Hopefully my days will get better.
BTW — love this weekly journal as I love your novels!!! We share a Norse connection and Scouting!!
Sincerely,
Karen

18. Gay Milligan says:

LOL! LOL! So a friend called and said what was I talking about grants on Instagram. Now my friend is blonde and she of course clicked on it to see what I was talking about. NOT ME! My granddaughter goes into my account and comes back LOL herself. Sends a picture of an older, chubby, whitehaired guy. My “spook” or whatever you want to call him. Now the good news is she fixed the problem??? The funnier news is he was the only one and lives in Ohio. I thought about it and decided it would stress my brother who lives in Ohio if I called and shared the joke:-) Then my 10 year old great grandson comes visiting and shows me some apps he’s making. Do I want to learn?

19. SUE BARR says:

Ahhh isn’t technology just the bees knees?

20. Robert L. Glass says:

I’m a firm believer in science, and in fact my Dad’s only publication was one lauding science called “The Scientist and the Scientific Method.” Without science, we have only superstition as a basis for learning truth.
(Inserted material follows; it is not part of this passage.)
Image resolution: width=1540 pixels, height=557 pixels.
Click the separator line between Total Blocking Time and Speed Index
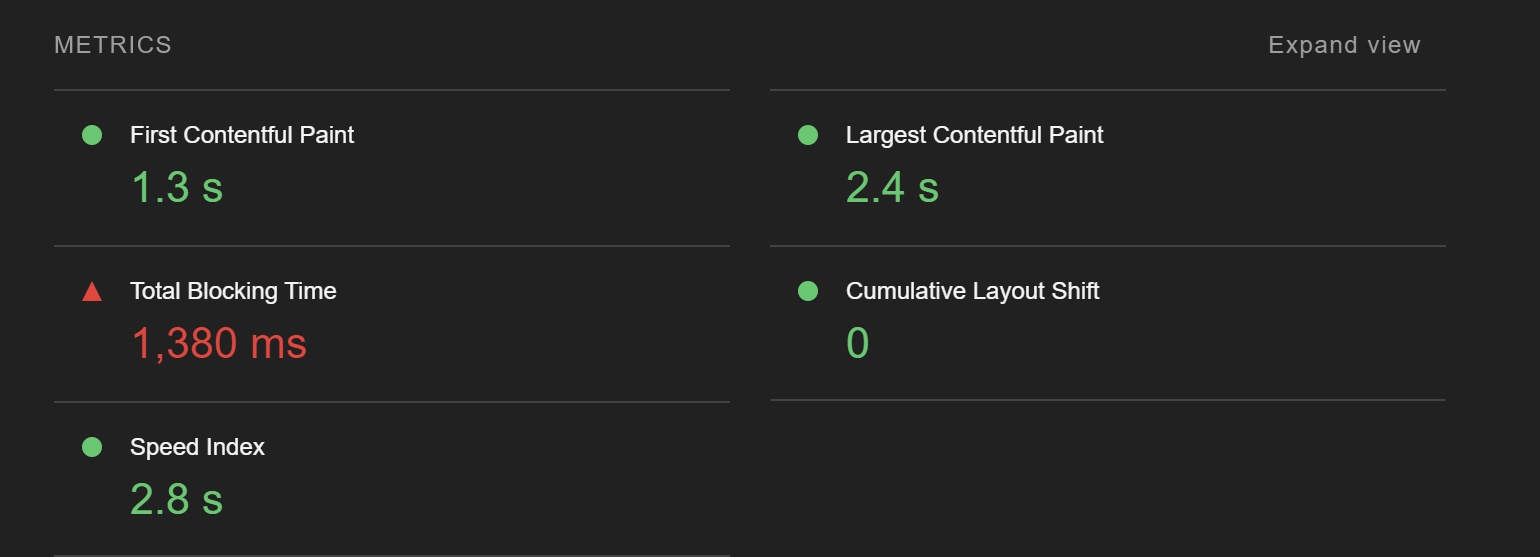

And computers didn’t “escape the labs.” Early day computers were heavily used in business (remember International Business Machines?!), particularly the Aerospace business, and practitioners far exceeded what was happening in the “labs” back in those days. Computers were in heavy use already in the early 1950s, and the lab/academic discipline of “Computer Science” didn’t come along until late that decade.

Robert L. Glass

21. Jim Parks says:

Judy,
I am sorry you had the facebook problem (the computer algorithm want’s me to capitalize but I will not give them that satisfaction) but you have been able to use your platform to show the real every day problems with facebook. I too had a problem which really had me upset for a week as that is how I keep up with some of my children. Facebook locked me out said I had 90 days to fix the problem or my account would be completely removed. It took me a couple days communicating with a computer to finally discover they felt I was not old enough to have an account. Now I know my picture on the account if maybe close to 10 years old but I still figure any real person, not an algorithm, could determine that I am somewhere near my actual age of 80. How old do you have to be to have any account?
Thanks for your blog every week. They are almost as good as your books.

22. Pat Jansen says:

I’ve been trying to convince FB I’m a tall, 26-year old slender blonde but they’re not having it……

23. Virginia S Daum says:

At least you didn’t get bored and entry some sweepstakes that now has me receiving emails from everyone offering Gerber Life to Nugenix to Tarot readings. I unsubscribed, but usually the email came back with a notification that it would take 10 days to clear my email off their lists. Why? It only took 12 hours for them to start emailing me. Sometimes I hate computers.